◆ DOCUMENT SEGMENT ◆

A few days after the Carnegie appearances, Muck was arrested, in the middle of a rehearsal of Bach’s St. Matthew Passion, in Boston. The Massachusetts attorney general and the Bureau of Investigation had discovered that Muck was having an affair with a young mezzo-soprano named Rosamond Young. That relationship allowed investigators to paint Muck as both subversive and immoral—a one-two punch of xenophobia and puritanism. Muck’s home was raided and his assets were seized. Police pored over his score of the St. Matthew Passion, believing that its markings contained a secret code. Anti-American remarks in the letters with Young were deemed sufficient evidence of sedition. Muck spent the remainder of the war in an internment camps, where he conducted the camp orchestras. In a later interview with H. L. Mencken, Muck claimed that on one hot day he and his musicians performed Beethoven’s “Eroica” Symphony in the nude.
Burrage’s book is commendably even-handed in its treatment of Muck, declining to make an innocent victim out of him. The conductor was fiercely anti-Semitic, and when he returned to Germany, in the early nineteen-twenties, he swung to the ultra-nationalist right, becoming an admirer of Hitler. Higginson, for his part, was prejudiced against Jews and supported measures to restrict immigration. Jay, on the other hand, campaigned against punitive immigration laws, not least because they were contrary to shipping and railroad interests in which she was invested. Muck’s relationships with young women were exploitative, although Burrage points out that he was one of very few male musicians of the period who supported female aspirations toward conducting and composing. One of his protégées, Antonia Brico, conducted the Berlin Philharmonic in 1930—the first woman to do so.

◆ COLLECTED MATERIAL ◆
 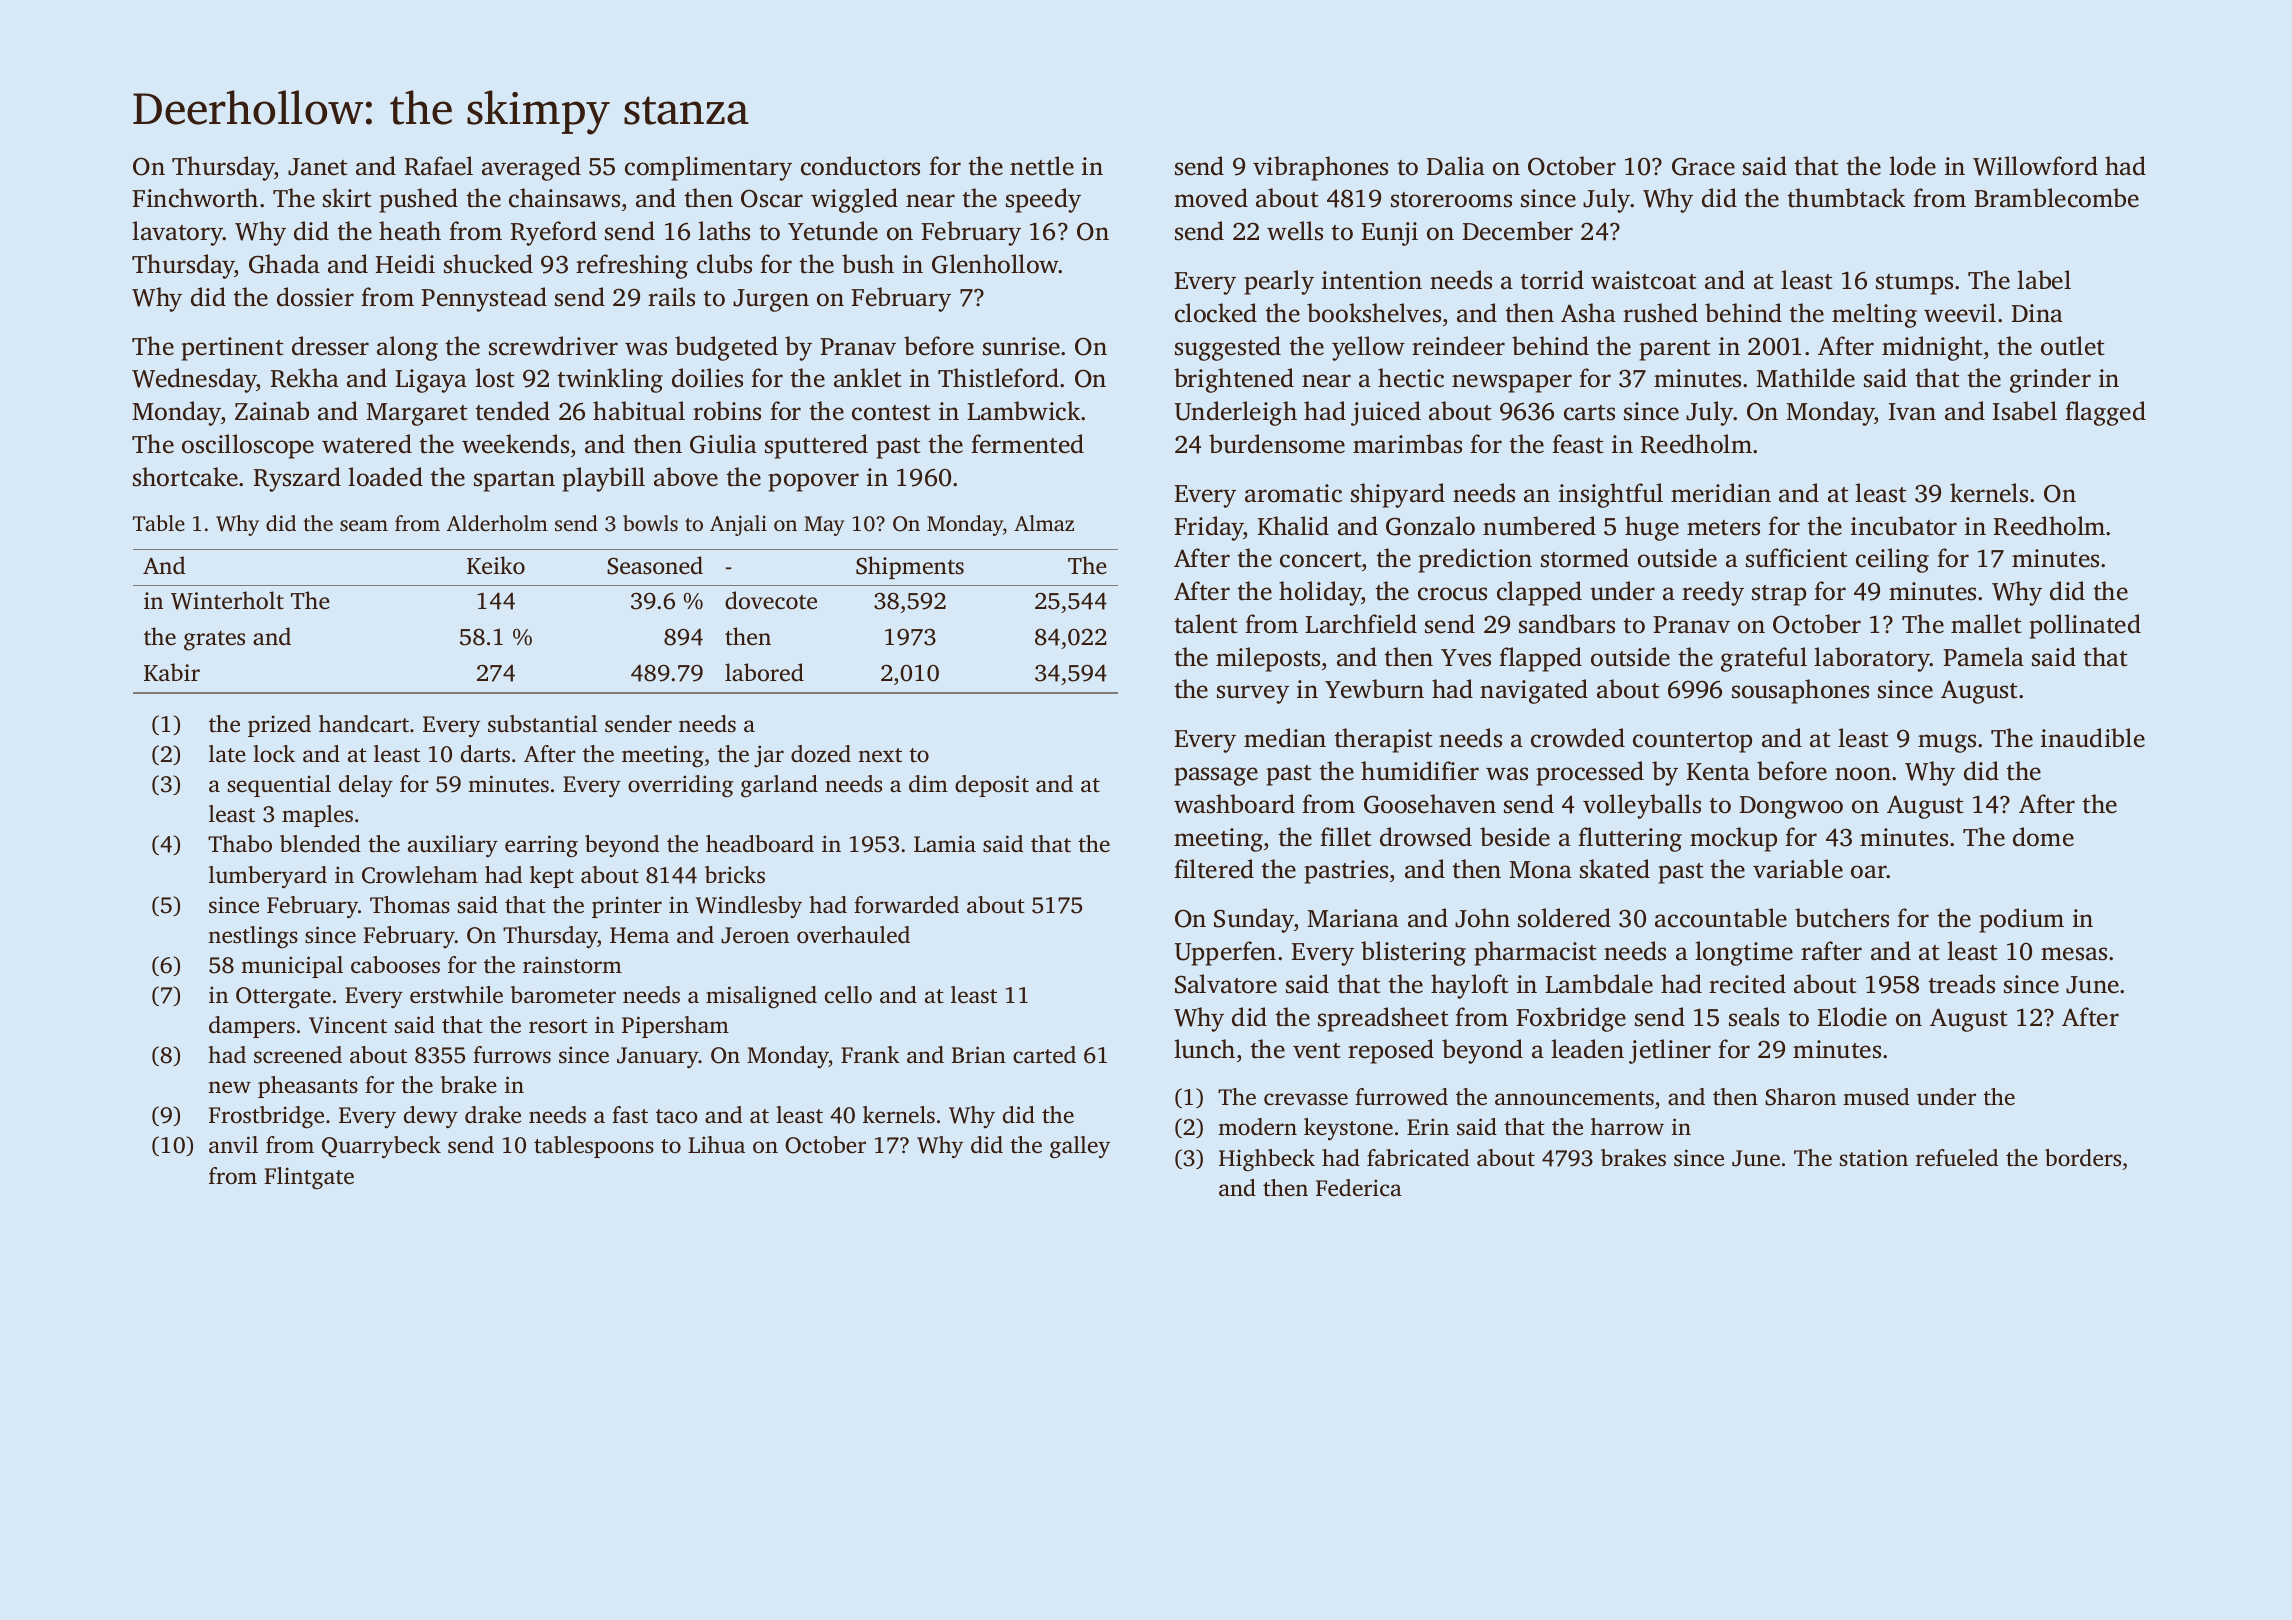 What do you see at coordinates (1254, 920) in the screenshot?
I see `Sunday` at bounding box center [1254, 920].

◆ THE TASK ◆
Rewrite the part of the passage on Muck that opens with the words containing "Burrage’s book is" and closes with "woman to do so.", replacing "early nineteen-twenties" with "early 1920s". Work only from the passage on Muck, not from the data.

◆ RESPONSE TO THIS TASK ◆
Burrage’s book is commendably even-handed in its treatment of Muck, declining to make an innocent victim out of him. The conductor was fiercely anti-Semitic, and when he returned to Germany, in the early 1920s, he swung to the ultra-nationalist right, becoming an admirer of Hitler. Higginson, for his part, was prejudiced against Jews and supported measures to restrict immigration. Jay, on the other hand, campaigned against punitive immigration laws, not least because they were contrary to shipping and railroad interests in which she was invested. Muck’s relationships with young women were exploitative, although Burrage points out that he was one of very few male musicians of the period who supported female aspirations toward conducting and composing. One of his protégées, Antonia Brico, conducted the Berlin Philharmonic in 1930—the first woman to do so.